**EXTRAIT DU DOCUMENT:**
Dimanche 6 octobre 2013 – 27e
dimanche du Temps Ordinaire - Année C
Messe d’action de grâce pour la béatification
de Mgr Vladimir Ghika, prêtre de Paris, en la cathédrale Notre-Dame de Paris
Ouverture du cardinal André Vingt-Trois
Frères
et Sœurs,
Nous
sommes rassemblés ce soir d’abord et avant tout pour célébrer le jour du
Seigneur, le jour de la Résurrection du Christ, mais en ce dimanche notre
prière est habitée par l’action de grâce que nous voulons rendre à Dieu pour la
béatification de Monseigneur Vladimir Ghika, béatifié à Bucarest le 31 août
dernier. Mgr Ghika a été ordonné prêtre pour le diocèse de Paris et il est
resté toujours très attaché à sa mission dans le diocèse, pratiquement jusqu’au
commencement de la Seconde Guerre mondiale, époque à laquelle il a rejoint son
pays, dans lequel il a voulu rester pour partager les souffrances de son
peuple.
Nous
sommes heureux ce soir que vous soyez aussi nombreux pour cette action de grâce
pour la béatification de Mgr Ghika. Je suis heureux d’accueillir les
personnalités qui se sont rassemblées à cette occasion, de l’ambassade de
Roumanie, de la famille de Mgr Ghika, et vous tous, frères et sœurs, qui êtes
ici. Je salue particulièrement la délégation venue de Bucarest avec le curé de
la cathédrale de Bucarest qui va concélébrer cette eucharistie avec moi.
Quand
nous considérons le témoignage rendu par Mgr Ghika, nous sommes pénétrés de la
faiblesse de notre propre vie et c’est donc en nous reconnaissant pécheurs que
nous ouvrons cette eucharistie.
Homélie du cardinal André Vingt-Trois
- Ha 1,
2-3 et 2, 2-4 ; Ps 94, 1-2.6-9 ; 2 Tm 1, 6-8.13-14 ; Lc 17, 5-10
Frères
et Sœurs,
Quand
les apôtres adressent au Seigneur cette prière « augmente en nous la foi ! »
(Lc 17, 5), ils expriment sans doute le sentiment qu’ils éprouvent de l’écart
entre les objectifs du chemin tel que Jésus les a présentés au long de son
trajet avec eux et leur propre capacité. Comment pourrions-nous, comment
oserions-nous entrer dans ce chemin du Christ ? Comment oserions-nous
croire qu’il nous le demande vraiment, à nous qui nous éprouvons si laborieux et
si faibles dans la foi ? Ainsi nous comprenons que les apôtres demandent
au Christ de leur donner la foi et de la faire grandir. Mais ne nous y trompons
pas, et l’année que nous venons de vivre comme Année de la foi, qui va se
terminer dans quelques semaines, a été une occasion pour tous les chrétiens à
travers le monde d’approfondir à nouveau le sens de la foi, ce qui signifie
croire en Dieu, et une occasion pour eux de mieux comprendre qu’il ne s’agit
pas de l’importance ou de la force du sentiment d’être croyants. La foi
c’est : « je mets ma confiance dans celui qui ne peut pas tromper ».

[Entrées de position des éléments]
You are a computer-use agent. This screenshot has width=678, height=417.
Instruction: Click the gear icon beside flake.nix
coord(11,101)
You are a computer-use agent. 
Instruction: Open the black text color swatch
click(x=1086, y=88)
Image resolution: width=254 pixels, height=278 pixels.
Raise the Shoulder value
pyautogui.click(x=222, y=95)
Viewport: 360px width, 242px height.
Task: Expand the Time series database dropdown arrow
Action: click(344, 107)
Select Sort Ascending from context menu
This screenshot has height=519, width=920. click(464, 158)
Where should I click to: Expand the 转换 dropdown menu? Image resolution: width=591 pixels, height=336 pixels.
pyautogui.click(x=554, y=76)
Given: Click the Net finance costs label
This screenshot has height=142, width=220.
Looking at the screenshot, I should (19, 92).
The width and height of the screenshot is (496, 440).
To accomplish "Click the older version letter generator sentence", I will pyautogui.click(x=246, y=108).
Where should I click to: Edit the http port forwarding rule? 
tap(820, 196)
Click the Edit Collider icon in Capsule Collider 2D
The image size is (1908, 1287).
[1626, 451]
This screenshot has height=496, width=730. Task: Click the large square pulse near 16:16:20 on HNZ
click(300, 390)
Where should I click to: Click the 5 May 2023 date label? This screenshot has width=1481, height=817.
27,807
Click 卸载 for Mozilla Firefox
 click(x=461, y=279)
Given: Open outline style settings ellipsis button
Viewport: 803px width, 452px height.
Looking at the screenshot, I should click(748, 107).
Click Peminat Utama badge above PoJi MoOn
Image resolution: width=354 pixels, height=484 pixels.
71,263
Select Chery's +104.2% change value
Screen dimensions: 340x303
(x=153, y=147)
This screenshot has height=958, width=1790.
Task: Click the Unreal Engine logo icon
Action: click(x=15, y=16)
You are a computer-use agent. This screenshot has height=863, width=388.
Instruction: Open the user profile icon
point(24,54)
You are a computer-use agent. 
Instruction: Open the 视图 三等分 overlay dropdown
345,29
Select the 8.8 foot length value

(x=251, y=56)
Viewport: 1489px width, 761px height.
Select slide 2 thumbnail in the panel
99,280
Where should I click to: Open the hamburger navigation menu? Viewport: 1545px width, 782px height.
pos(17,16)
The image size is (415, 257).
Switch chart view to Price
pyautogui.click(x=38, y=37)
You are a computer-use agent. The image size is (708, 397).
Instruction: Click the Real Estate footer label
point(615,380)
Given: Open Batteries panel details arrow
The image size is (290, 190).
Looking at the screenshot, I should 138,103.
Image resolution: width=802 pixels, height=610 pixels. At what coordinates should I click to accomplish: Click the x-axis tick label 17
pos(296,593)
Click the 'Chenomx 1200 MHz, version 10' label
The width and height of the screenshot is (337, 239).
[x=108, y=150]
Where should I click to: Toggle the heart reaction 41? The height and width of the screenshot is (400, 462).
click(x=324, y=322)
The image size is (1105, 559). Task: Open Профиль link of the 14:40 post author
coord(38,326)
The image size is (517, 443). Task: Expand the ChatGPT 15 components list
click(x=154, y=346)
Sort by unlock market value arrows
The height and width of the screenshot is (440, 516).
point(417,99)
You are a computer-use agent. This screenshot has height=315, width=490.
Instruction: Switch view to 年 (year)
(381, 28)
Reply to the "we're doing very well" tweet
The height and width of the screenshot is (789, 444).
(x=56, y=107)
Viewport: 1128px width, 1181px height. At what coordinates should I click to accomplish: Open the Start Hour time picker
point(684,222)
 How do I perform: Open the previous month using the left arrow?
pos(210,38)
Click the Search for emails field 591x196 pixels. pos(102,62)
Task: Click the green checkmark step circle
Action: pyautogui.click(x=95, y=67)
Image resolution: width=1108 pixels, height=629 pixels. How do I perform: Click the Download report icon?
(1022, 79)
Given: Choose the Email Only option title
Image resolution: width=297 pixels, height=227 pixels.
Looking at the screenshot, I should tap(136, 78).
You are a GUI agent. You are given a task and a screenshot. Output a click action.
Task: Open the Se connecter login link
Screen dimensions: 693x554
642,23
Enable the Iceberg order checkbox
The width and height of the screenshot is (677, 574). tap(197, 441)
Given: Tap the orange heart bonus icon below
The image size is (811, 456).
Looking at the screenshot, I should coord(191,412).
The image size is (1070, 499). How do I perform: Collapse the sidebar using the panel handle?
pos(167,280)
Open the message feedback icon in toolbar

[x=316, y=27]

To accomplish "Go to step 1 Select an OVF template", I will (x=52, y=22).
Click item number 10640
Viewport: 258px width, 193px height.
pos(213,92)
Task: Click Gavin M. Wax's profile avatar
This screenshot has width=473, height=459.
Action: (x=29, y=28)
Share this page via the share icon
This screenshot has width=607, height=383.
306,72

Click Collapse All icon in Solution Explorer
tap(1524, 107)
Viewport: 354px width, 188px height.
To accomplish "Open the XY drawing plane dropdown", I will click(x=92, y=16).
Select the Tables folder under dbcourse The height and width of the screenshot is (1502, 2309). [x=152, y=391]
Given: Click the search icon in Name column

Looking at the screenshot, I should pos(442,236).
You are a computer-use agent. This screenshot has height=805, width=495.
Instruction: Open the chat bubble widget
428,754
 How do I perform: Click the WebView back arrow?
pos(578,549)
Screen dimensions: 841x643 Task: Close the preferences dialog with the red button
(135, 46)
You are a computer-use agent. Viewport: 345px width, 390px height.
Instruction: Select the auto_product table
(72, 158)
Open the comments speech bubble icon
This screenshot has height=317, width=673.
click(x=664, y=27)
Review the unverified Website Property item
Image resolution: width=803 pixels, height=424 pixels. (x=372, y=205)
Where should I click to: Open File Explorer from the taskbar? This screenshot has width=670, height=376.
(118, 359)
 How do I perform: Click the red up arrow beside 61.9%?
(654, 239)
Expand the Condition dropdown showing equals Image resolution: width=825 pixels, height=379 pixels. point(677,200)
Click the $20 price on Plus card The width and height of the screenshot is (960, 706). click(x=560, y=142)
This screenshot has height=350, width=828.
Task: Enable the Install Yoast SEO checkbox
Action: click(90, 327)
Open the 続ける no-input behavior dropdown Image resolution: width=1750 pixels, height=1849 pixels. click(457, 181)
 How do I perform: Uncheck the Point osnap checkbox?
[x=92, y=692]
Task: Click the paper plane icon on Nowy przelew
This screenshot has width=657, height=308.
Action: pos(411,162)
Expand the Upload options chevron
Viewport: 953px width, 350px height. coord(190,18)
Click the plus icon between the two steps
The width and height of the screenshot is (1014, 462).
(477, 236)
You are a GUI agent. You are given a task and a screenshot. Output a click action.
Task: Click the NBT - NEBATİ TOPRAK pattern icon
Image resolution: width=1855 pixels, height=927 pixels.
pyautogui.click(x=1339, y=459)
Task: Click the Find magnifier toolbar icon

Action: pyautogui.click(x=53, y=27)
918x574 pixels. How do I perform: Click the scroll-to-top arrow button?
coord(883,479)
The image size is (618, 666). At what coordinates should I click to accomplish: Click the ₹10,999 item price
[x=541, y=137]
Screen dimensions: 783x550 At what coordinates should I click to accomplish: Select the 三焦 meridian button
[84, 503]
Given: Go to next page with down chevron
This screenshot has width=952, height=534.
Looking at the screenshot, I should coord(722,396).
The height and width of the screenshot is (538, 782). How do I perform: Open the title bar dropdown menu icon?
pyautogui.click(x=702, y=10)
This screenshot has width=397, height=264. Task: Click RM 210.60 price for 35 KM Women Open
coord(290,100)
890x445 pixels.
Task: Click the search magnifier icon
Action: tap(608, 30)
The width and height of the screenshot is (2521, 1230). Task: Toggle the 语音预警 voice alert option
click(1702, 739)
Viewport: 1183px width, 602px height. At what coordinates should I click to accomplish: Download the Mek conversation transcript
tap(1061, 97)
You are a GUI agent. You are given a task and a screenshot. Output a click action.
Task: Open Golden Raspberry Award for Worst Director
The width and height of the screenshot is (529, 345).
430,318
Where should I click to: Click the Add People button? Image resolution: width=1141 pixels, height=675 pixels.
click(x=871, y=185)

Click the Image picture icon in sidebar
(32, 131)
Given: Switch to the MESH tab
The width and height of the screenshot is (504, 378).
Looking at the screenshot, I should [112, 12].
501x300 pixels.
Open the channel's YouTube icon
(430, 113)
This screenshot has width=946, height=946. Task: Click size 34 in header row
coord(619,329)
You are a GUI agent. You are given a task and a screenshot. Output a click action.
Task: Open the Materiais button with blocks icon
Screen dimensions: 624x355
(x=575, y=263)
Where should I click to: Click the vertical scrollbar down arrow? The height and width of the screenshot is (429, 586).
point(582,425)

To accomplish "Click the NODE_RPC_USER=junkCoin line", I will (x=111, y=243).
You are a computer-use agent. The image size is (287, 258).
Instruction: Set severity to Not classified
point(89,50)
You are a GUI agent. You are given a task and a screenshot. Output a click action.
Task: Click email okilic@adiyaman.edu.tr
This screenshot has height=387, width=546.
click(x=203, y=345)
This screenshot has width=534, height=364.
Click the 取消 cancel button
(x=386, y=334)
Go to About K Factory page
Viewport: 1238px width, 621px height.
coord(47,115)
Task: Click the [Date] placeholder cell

**CONSIGNE 1:** Selon l'extrait du document, pourquoi l'eucharistie s'ouvre-t-elle sur une reconnaissance de péché ? Répondez en une à trois phrases.
**CONSIGNE 2:** Transcrivez à l'identique, dans les enregistrements, les lignes allant de celle qui contient « You are a computer-use agent. Viewport: 345px » jusqu'à celle qui contient « Looking at the screenshot, I should coord(722,396). », ces deux lignes comprises.

**RÉPONSE RÉDIGÉE 1:** En considérant le témoignage rendu par Mgr Ghika, l'assemblée est pénétrée de la faiblesse de sa propre vie. C'est donc en se reconnaissant pécheurs que les fidèles ouvrent cette eucharistie.

**RÉPONSE RÉDIGÉE 2:**
You are a computer-use agent. Viewport: 345px width, 390px height.
Instruction: Select the auto_product table
(72, 158)
Open the comments speech bubble icon
This screenshot has height=317, width=673.
click(x=664, y=27)
Review the unverified Website Property item
Image resolution: width=803 pixels, height=424 pixels. (x=372, y=205)
Where should I click to: Open File Explorer from the taskbar? This screenshot has width=670, height=376.
(118, 359)
 How do I perform: Click the red up arrow beside 61.9%?
(654, 239)
Expand the Condition dropdown showing equals Image resolution: width=825 pixels, height=379 pixels. point(677,200)
Click the $20 price on Plus card The width and height of the screenshot is (960, 706). click(x=560, y=142)
This screenshot has height=350, width=828.
Task: Enable the Install Yoast SEO checkbox
Action: click(90, 327)
Open the 続ける no-input behavior dropdown Image resolution: width=1750 pixels, height=1849 pixels. click(457, 181)
 How do I perform: Uncheck the Point osnap checkbox?
[x=92, y=692]
Task: Click the paper plane icon on Nowy przelew
This screenshot has width=657, height=308.
Action: pos(411,162)
Expand the Upload options chevron
Viewport: 953px width, 350px height. coord(190,18)
Click the plus icon between the two steps
The width and height of the screenshot is (1014, 462).
(477, 236)
You are a GUI agent. You are given a task and a screenshot. Output a click action.
Task: Click the NBT - NEBATİ TOPRAK pattern icon
Image resolution: width=1855 pixels, height=927 pixels.
pyautogui.click(x=1339, y=459)
Task: Click the Find magnifier toolbar icon

Action: pyautogui.click(x=53, y=27)
918x574 pixels. How do I perform: Click the scroll-to-top arrow button?
coord(883,479)
The image size is (618, 666). At what coordinates should I click to accomplish: Click the ₹10,999 item price
[x=541, y=137]
Screen dimensions: 783x550 At what coordinates should I click to accomplish: Select the 三焦 meridian button
[84, 503]
Given: Go to next page with down chevron
This screenshot has width=952, height=534.
Looking at the screenshot, I should coord(722,396).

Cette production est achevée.